● **PROVIDED DATA**
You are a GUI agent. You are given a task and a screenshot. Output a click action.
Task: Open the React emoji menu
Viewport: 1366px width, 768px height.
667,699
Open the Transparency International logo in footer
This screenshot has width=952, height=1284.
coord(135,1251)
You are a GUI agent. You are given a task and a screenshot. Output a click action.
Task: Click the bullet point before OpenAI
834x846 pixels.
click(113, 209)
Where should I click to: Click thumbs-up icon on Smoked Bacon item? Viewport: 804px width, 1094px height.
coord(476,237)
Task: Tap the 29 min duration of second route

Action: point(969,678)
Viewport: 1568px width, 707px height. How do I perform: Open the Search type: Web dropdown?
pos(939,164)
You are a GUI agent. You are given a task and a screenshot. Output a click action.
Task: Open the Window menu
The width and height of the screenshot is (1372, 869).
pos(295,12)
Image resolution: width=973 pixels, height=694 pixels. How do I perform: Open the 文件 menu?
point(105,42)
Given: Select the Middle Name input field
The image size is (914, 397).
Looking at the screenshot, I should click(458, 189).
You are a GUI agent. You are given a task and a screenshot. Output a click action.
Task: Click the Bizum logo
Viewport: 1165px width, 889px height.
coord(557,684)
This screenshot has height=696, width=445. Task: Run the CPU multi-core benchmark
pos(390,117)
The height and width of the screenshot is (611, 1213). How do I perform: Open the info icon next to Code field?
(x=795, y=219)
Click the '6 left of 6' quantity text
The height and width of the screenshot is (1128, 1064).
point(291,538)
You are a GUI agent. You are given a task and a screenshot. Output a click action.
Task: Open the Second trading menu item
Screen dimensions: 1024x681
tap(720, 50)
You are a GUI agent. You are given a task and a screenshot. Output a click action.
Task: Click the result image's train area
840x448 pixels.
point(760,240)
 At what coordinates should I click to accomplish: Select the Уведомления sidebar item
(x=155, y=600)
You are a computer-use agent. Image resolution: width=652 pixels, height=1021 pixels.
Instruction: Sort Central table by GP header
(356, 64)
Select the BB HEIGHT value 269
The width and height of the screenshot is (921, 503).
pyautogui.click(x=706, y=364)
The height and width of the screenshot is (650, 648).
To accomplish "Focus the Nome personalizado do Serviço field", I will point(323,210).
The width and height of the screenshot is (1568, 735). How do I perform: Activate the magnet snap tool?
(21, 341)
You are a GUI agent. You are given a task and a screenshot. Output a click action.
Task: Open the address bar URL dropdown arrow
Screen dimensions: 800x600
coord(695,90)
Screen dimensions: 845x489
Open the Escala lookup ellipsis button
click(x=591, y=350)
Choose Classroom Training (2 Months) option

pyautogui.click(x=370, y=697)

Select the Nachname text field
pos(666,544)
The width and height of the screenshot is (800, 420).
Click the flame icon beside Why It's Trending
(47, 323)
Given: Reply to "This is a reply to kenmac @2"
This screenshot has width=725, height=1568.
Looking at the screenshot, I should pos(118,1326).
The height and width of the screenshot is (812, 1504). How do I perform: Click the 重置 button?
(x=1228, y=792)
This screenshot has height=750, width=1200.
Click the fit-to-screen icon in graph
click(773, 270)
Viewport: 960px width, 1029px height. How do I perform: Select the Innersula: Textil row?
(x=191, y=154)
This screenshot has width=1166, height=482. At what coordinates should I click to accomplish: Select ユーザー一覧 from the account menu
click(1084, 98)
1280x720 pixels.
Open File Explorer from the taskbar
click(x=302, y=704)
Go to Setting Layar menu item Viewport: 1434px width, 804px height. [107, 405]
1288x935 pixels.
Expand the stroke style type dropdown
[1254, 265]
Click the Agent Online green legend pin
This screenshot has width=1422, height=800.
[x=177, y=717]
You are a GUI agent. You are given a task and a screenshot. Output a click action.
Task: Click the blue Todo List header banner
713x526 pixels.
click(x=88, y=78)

● **WORK TO COMPLETE**
A faithful copy of all the material is the required answer.

● **SOLUTION TO THIS EXERCISE**
You are a GUI agent. You are given a task and a screenshot. Output a click action.
Task: Open the React emoji menu
Viewport: 1366px width, 768px height.
667,699
Open the Transparency International logo in footer
This screenshot has width=952, height=1284.
coord(135,1251)
You are a GUI agent. You are given a task and a screenshot. Output a click action.
Task: Click the bullet point before OpenAI
834x846 pixels.
click(113, 209)
Where should I click to: Click thumbs-up icon on Smoked Bacon item? Viewport: 804px width, 1094px height.
coord(476,237)
Task: Tap the 29 min duration of second route

Action: point(969,678)
Viewport: 1568px width, 707px height. How do I perform: Open the Search type: Web dropdown?
pos(939,164)
You are a GUI agent. You are given a task and a screenshot. Output a click action.
Task: Open the Window menu
The width and height of the screenshot is (1372, 869).
pos(295,12)
Image resolution: width=973 pixels, height=694 pixels. How do I perform: Open the 文件 menu?
point(105,42)
Given: Select the Middle Name input field
The image size is (914, 397).
Looking at the screenshot, I should click(458, 189).
You are a GUI agent. You are given a task and a screenshot. Output a click action.
Task: Click the Bizum logo
Viewport: 1165px width, 889px height.
coord(557,684)
This screenshot has height=696, width=445. Task: Run the CPU multi-core benchmark
pos(390,117)
The height and width of the screenshot is (611, 1213). How do I perform: Open the info icon next to Code field?
(x=795, y=219)
Click the '6 left of 6' quantity text
The height and width of the screenshot is (1128, 1064).
point(291,538)
You are a GUI agent. You are given a task and a screenshot. Output a click action.
Task: Open the Second trading menu item
Screen dimensions: 1024x681
tap(720, 50)
You are a GUI agent. You are given a task and a screenshot. Output a click action.
Task: Click the result image's train area
840x448 pixels.
point(760,240)
 At what coordinates should I click to accomplish: Select the Уведомления sidebar item
(x=155, y=600)
You are a computer-use agent. Image resolution: width=652 pixels, height=1021 pixels.
Instruction: Sort Central table by GP header
(356, 64)
Select the BB HEIGHT value 269
The width and height of the screenshot is (921, 503).
pyautogui.click(x=706, y=364)
The height and width of the screenshot is (650, 648).
To accomplish "Focus the Nome personalizado do Serviço field", I will point(323,210).
The width and height of the screenshot is (1568, 735). How do I perform: Activate the magnet snap tool?
(21, 341)
You are a GUI agent. You are given a task and a screenshot. Output a click action.
Task: Open the address bar URL dropdown arrow
Screen dimensions: 800x600
coord(695,90)
Screen dimensions: 845x489
Open the Escala lookup ellipsis button
click(x=591, y=350)
Choose Classroom Training (2 Months) option

pyautogui.click(x=370, y=697)

Select the Nachname text field
pos(666,544)
The width and height of the screenshot is (800, 420).
Click the flame icon beside Why It's Trending
(47, 323)
Given: Reply to "This is a reply to kenmac @2"
This screenshot has width=725, height=1568.
Looking at the screenshot, I should pos(118,1326).
The height and width of the screenshot is (812, 1504). How do I perform: Click the 重置 button?
(x=1228, y=792)
This screenshot has height=750, width=1200.
Click the fit-to-screen icon in graph
click(773, 270)
Viewport: 960px width, 1029px height. How do I perform: Select the Innersula: Textil row?
(x=191, y=154)
This screenshot has width=1166, height=482. At what coordinates should I click to accomplish: Select ユーザー一覧 from the account menu
click(1084, 98)
1280x720 pixels.
Open File Explorer from the taskbar
click(x=302, y=704)
Go to Setting Layar menu item Viewport: 1434px width, 804px height. [107, 405]
1288x935 pixels.
Expand the stroke style type dropdown
[1254, 265]
Click the Agent Online green legend pin
This screenshot has width=1422, height=800.
[x=177, y=717]
You are a GUI agent. You are given a task and a screenshot. Output a click action.
Task: Click the blue Todo List header banner
713x526 pixels.
click(x=88, y=78)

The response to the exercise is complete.